Les interdits d’Internet

Si dans les casinos réels, c’est la règlementation interne de l’établissement ou la volonté du joueur qui font que les personnes sont interdites de casino ou pas, dans les jeux et paris virtuels, c’est la législation qui joue un rôle primordial. Il est à savoir qu’il existe diverses législations selon les pays : il y a ceux qui interdisent formellement les casinos en ligne, ceux qui les autorisent mais uniquement aux résidents et ceux qui libéralisent complètement le jeu virtuel c’est-à-dire que tout le monde peut y jouer et tout le monde peut les exploiter. Cependant, certains pays n’ont adopté aucune législation à ce propos et d’autres sont en cours de débats pour se prononcer ouverts aux cyber-casinos ou pas. Mais le fait qu’un débat est ouvert à ce sujet présente déjà la possibilité de sa légalisation.

Les pirates du téléchargement sont certainement les plus visés par les interdictions sur Internet. Cette forme de piratage est un fléau auquel les majors de disques ou de cinéma doivent faire face depuis longtemps. Mais jusqu’ici, quelles ont été les mesures prises ? A part les divers procès intentés par les « victimes » du piratage, et les « fakes » placés par ces derniers sur le web (les fakes sont des fichiers erronés destinés à décourager les pirates de l’Internet), il existe actuellement des sanctions destinées à ceux qui sont pris en flagrant délit de téléchargement illégal. Des sanctions qui peuvent même aller, en cas de plusieurs récidives, jusqu’à la résiliation permanente de l’abonnement Internet du téléchargeur. Ce dernier devra prouver lui-même son innocence s’il veut faire appel à cette décision auprès de la « Haute Autorité pour la diffusion des oeuvres et la protection des droits sur Internet». Néanmoins, de telles mesures sont précédées de plusieurs avertissements et d’une suspension de l’abonnement Internet durant six mois. Vous le comprendrez, tout ceci est en accord avec le FAI, le fournisseur d’accès à Internet de l’intéressé.
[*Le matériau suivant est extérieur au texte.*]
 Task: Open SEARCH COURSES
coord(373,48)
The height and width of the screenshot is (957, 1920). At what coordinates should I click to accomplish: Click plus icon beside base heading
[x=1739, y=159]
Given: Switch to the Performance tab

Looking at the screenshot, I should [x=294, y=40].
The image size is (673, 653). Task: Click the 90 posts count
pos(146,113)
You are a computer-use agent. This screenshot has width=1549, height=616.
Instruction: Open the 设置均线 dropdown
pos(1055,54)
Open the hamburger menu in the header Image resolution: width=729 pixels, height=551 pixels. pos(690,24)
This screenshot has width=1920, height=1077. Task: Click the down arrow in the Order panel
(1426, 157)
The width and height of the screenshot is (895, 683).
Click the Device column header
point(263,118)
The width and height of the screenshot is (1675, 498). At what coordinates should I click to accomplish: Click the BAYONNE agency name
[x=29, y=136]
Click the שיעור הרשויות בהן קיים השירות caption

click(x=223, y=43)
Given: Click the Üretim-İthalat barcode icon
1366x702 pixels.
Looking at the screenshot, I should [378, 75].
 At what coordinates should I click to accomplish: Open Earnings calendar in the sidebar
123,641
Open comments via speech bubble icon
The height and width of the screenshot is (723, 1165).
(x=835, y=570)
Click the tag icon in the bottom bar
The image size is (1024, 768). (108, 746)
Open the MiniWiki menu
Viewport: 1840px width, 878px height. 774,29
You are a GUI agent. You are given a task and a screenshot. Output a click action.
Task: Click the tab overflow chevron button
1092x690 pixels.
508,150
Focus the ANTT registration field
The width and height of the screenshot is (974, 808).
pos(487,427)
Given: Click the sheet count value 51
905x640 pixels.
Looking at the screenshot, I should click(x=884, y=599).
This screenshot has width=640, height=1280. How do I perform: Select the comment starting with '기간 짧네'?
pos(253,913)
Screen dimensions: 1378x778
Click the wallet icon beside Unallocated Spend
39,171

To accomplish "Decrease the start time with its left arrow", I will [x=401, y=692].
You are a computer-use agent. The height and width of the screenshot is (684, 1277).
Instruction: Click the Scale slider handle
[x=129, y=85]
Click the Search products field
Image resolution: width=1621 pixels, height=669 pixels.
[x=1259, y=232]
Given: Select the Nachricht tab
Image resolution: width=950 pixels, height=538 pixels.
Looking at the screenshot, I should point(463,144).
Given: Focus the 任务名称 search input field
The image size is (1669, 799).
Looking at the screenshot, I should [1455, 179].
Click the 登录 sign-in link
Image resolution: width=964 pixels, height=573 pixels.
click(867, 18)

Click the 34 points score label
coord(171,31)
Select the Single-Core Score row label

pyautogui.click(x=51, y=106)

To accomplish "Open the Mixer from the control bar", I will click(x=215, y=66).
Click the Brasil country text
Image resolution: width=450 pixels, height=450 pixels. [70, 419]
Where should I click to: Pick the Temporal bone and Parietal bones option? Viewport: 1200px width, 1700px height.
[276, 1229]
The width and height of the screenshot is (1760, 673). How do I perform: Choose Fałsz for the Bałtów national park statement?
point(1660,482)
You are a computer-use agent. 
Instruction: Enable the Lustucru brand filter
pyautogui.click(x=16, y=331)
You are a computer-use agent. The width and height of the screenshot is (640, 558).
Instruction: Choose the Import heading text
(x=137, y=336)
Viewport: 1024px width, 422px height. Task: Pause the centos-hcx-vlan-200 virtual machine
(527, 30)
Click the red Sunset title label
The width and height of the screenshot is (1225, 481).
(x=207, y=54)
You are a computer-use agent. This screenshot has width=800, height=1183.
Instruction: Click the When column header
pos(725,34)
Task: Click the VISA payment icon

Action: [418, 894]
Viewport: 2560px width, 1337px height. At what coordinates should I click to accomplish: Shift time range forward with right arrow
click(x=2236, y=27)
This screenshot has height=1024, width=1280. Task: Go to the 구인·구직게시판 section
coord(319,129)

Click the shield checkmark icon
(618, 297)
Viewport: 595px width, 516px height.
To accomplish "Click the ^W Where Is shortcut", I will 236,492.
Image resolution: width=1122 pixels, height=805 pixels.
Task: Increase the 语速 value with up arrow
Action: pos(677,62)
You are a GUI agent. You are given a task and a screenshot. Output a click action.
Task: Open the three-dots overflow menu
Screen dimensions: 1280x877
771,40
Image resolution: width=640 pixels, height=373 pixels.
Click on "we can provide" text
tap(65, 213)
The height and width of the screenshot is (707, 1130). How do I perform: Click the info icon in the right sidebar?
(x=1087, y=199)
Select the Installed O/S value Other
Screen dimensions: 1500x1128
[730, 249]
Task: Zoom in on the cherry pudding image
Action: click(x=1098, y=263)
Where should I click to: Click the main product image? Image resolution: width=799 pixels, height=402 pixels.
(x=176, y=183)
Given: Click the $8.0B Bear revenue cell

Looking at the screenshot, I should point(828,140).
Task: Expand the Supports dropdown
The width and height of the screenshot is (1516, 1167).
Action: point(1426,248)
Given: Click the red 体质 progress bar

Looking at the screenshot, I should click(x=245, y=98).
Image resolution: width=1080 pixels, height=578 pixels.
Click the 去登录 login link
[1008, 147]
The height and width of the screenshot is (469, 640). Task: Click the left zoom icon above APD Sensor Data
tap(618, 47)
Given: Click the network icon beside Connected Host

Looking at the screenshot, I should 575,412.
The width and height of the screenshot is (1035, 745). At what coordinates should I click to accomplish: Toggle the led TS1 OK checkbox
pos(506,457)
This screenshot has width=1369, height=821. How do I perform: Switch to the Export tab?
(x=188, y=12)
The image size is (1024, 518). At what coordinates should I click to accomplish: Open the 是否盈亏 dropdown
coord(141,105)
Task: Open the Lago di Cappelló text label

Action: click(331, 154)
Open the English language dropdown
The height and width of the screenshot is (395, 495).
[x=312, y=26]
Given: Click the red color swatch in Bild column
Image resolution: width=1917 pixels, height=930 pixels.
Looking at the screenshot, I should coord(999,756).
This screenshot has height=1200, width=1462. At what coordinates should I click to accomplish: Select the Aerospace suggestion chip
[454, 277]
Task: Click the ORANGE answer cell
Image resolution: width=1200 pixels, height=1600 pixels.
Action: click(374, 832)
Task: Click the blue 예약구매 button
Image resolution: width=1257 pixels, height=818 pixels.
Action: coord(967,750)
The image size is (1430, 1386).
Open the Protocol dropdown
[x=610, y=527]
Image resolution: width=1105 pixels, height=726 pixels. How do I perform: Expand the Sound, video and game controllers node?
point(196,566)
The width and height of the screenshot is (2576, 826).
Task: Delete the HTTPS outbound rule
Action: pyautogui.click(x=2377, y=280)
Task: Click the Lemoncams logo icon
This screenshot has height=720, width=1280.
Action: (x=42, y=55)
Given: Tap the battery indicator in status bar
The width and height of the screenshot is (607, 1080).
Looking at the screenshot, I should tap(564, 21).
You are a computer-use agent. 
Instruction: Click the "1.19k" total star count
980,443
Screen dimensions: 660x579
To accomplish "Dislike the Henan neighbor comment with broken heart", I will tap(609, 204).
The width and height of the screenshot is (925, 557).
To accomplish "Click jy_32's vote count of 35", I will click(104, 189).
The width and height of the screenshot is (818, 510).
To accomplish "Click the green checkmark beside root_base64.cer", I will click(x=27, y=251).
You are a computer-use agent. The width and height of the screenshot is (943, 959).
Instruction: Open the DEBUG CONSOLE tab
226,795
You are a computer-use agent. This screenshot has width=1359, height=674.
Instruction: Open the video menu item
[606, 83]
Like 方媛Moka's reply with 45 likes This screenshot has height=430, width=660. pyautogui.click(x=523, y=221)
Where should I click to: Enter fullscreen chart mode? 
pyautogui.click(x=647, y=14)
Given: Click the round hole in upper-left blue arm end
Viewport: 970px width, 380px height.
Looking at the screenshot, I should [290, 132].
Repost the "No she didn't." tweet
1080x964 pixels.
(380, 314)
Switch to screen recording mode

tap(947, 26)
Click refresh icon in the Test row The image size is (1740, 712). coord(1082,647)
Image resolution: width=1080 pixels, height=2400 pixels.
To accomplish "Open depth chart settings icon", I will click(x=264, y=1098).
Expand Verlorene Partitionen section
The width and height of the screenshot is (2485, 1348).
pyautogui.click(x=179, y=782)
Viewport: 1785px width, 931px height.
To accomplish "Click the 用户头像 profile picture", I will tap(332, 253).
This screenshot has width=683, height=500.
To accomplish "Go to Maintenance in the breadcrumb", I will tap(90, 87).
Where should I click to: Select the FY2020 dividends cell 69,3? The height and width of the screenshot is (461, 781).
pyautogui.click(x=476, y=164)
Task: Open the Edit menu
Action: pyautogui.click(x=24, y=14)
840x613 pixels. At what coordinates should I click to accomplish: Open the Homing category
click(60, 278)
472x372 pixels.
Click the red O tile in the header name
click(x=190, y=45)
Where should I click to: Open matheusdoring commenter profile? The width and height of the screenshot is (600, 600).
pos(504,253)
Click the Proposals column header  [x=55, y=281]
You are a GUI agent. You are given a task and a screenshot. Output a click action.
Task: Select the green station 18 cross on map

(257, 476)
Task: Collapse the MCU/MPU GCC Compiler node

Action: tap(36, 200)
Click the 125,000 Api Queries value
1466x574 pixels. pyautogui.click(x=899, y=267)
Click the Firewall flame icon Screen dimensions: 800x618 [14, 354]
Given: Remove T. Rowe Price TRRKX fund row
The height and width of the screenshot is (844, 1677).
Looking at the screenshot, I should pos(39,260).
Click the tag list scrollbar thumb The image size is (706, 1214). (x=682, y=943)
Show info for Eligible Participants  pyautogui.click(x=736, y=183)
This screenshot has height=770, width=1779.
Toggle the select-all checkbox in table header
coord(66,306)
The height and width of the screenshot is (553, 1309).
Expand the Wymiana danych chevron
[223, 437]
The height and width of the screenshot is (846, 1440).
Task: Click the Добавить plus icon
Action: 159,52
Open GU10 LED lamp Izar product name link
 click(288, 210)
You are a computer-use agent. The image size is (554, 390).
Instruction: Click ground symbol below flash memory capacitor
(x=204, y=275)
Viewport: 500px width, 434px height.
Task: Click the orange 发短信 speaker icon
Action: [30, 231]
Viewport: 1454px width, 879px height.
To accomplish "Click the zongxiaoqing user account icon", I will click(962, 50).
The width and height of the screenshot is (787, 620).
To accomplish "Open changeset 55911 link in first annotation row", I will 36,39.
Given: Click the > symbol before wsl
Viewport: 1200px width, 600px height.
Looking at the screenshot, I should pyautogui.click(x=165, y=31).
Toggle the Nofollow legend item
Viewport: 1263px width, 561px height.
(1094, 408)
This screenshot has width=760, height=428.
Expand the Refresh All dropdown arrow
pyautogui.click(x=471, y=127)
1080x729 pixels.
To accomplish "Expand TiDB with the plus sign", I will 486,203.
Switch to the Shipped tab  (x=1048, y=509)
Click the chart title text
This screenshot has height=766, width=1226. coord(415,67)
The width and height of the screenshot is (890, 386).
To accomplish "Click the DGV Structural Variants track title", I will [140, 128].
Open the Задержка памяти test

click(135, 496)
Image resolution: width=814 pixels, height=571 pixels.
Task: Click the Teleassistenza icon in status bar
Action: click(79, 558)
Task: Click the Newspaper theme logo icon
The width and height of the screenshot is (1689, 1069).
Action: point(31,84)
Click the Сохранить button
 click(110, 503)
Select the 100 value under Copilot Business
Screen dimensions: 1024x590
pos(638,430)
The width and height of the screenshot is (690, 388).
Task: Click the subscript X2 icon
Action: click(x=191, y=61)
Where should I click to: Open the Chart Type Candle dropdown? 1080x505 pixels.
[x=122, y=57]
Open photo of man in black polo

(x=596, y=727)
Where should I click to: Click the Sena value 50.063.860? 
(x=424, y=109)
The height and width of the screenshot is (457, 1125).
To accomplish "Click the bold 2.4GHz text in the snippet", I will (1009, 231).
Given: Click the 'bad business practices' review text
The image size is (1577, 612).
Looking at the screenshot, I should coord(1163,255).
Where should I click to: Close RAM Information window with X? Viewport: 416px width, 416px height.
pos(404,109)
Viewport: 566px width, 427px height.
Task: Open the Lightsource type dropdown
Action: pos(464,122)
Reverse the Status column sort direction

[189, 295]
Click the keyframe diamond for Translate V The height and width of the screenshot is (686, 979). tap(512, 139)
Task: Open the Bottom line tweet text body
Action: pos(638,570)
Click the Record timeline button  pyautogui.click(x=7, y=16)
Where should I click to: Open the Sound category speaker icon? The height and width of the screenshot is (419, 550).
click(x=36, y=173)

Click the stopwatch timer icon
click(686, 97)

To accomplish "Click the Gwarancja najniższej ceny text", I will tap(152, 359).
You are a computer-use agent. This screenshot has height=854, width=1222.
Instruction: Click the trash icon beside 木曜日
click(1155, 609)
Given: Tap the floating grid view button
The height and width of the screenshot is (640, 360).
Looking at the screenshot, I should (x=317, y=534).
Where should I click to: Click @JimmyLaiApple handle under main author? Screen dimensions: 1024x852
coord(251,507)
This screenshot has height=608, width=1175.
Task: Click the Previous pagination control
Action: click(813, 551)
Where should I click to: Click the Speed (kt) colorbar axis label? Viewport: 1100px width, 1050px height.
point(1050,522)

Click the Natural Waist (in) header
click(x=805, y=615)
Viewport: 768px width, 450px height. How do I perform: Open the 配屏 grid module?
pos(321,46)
Mis à part le piratage de fichiers, la publicité sur l’alcool fait aussi l’objet d’une interdiction sur Internet. Une décision qui inquiète évidemment les industries des spiritueux qui, déjà interdites de publicités sur les autres médias, ont tout misé sur la campagne publicitaire de leurs sites web. Mais ils ne sont pas les seuls à appréhender cette nouvelle législation : tous les internautes (surtout les blogueurs) se posent des questions, et il y a de quoi ! En effet, l’ambiguïté plane sur la vraie nature de la publicité sur l’alcool. Peut-on parler de publicité lorsqu’on affirme aimer les boissons alcoolisées par exemple ? Tout le monde risque de se trouver mêlé d’une façon ou d’une autre dans de la publicité déguisée. Aussi, des précisions s’imposent pour que ce soit bien clair et qu'il n'y ait pas d'ambiguité sur la question.